#### Source excerpt
▬▬▬▬▬▬▬▬▬▬
Speeding up solution to algorithm

问题

Working on the following algorithm:

Given an array of non-negative integers, you are initially positioned at the first index of the array.

Each element in the array represents your maximum jump length at that position.

Determine if you are able to reach the last index.

For example:

• A = [2,3,1,1,4], return true.
• A = [3,2,1,0,4], return false.

Below is my solution. It tries every single potential step, and then memoizes accordingly. So if the first element is three, the code takes three steps, two steps, and one step, and launches three separate functions from there. I then memoized with a hash. My issue is that the code works perfectly fine, but it's timing out for very large inputs. Memoizing helped, but only a little bit. Am I memoizing correctly or is backtracking the wrong approach here?

def can_jump(nums)
    @memo = {}
    avail?(nums, 0)
end

def avail?(nums, index)
    return true if nums.nil? || nums.empty? || nums.length == 1 || index >= nums.length - 1
    current = nums[index]
    true_count = 0
    until current == 0  #try every jump from the val to 1
        @memo[index + current] ||= avail?(nums, index + current)
▬▬▬▬▬▬▬▬▬▬
#### Tasks and exercises
(a) In the jump-algorithm thread, what problem does the poster's code have with very large inputs?
(b) From the jump-algorithm thread, copy word for word the passage that begins at "return true if" and stops after "index + current)".

#### Rows
▬▬▬▬▬▬▬▬▬▬
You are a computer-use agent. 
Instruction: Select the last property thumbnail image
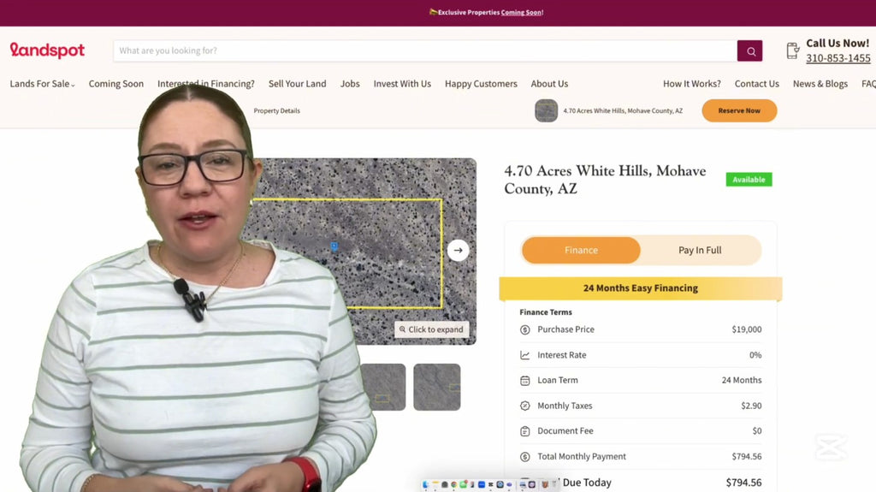click(436, 387)
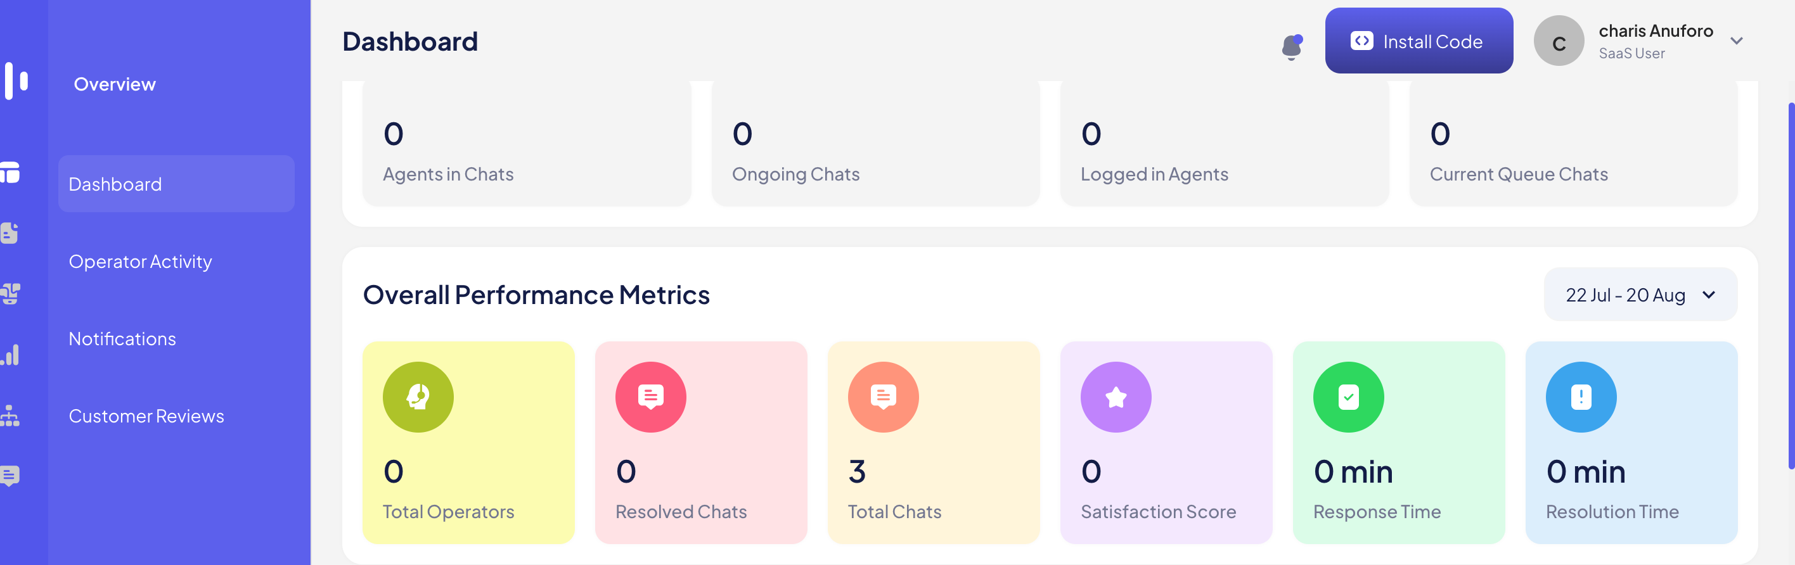Expand the user account menu chevron
This screenshot has height=565, width=1795.
[x=1736, y=41]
▬▬▬▬▬▬▬▬▬▬
#### Answers given
(a) It times out.

(b)
return true if nums.nil? || nums.empty? || nums.length == 1 || index >= nums.length - 1
    current = nums[index]
    true_count = 0
    until current == 0  #try every jump from the val to 1
        @memo[index + current] ||= avail?(nums, index + current)